● Problem to work on
Each entry below should be written out exactly as it is, with no pictures.

[Dataset entries]
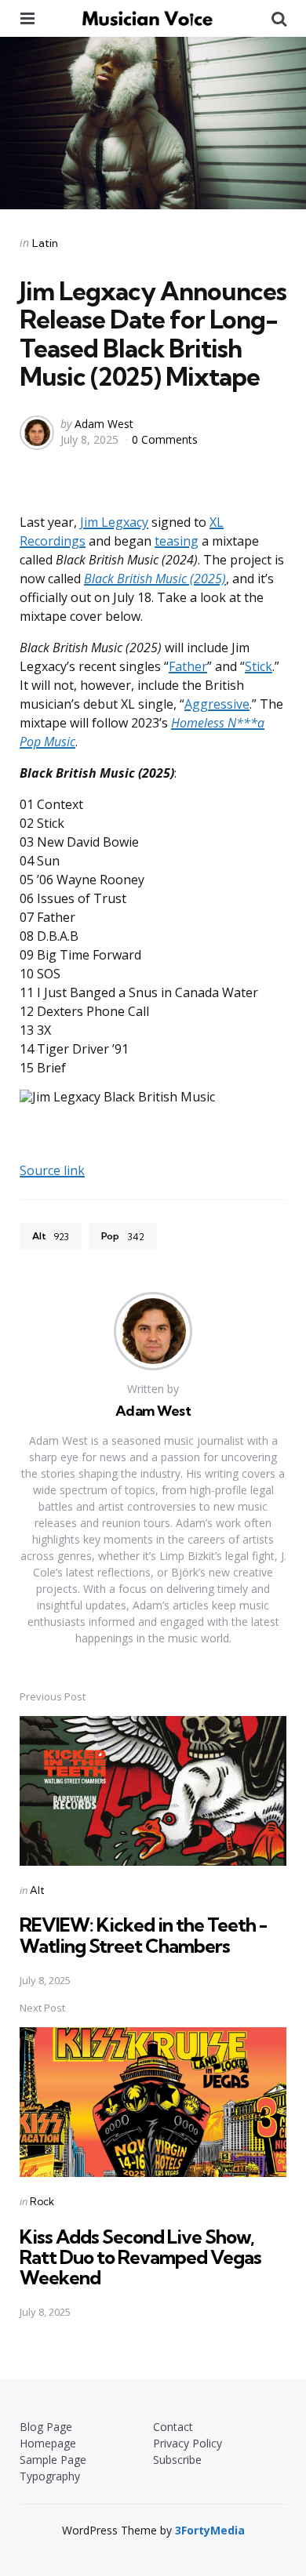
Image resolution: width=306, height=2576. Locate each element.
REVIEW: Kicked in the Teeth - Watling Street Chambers (143, 1935)
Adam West (104, 423)
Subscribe (177, 2459)
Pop (122, 1236)
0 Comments (165, 439)
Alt (50, 1236)
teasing (177, 541)
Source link (52, 1170)
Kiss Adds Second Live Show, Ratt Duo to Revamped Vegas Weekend (140, 2257)
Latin (45, 243)
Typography (50, 2476)
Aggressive (217, 704)
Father (188, 666)
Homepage (48, 2443)
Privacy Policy (187, 2443)
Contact (173, 2426)
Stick (258, 666)
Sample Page (53, 2459)
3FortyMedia (210, 2530)
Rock (42, 2201)
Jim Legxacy (114, 522)
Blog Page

● Task answer
Image resolution: width=306, height=2576. Locate each element.
REVIEW: Kicked in the Teeth - Watling Street Chambers (143, 1935)
Adam West (104, 423)
Subscribe (177, 2459)
Pop (122, 1236)
0 Comments (165, 439)
Alt (50, 1236)
teasing (177, 541)
Source link (52, 1170)
Kiss Adds Second Live Show, Ratt Duo to Revamped Vegas Weekend (140, 2257)
Latin (45, 243)
Typography (50, 2476)
Aggressive (217, 704)
Father (188, 666)
Homepage (48, 2443)
Privacy Policy (187, 2443)
Contact (173, 2426)
Stick (258, 666)
Sample Page (53, 2459)
3FortyMedia (210, 2530)
Rock (42, 2201)
Jim Legxacy (114, 522)
Blog Page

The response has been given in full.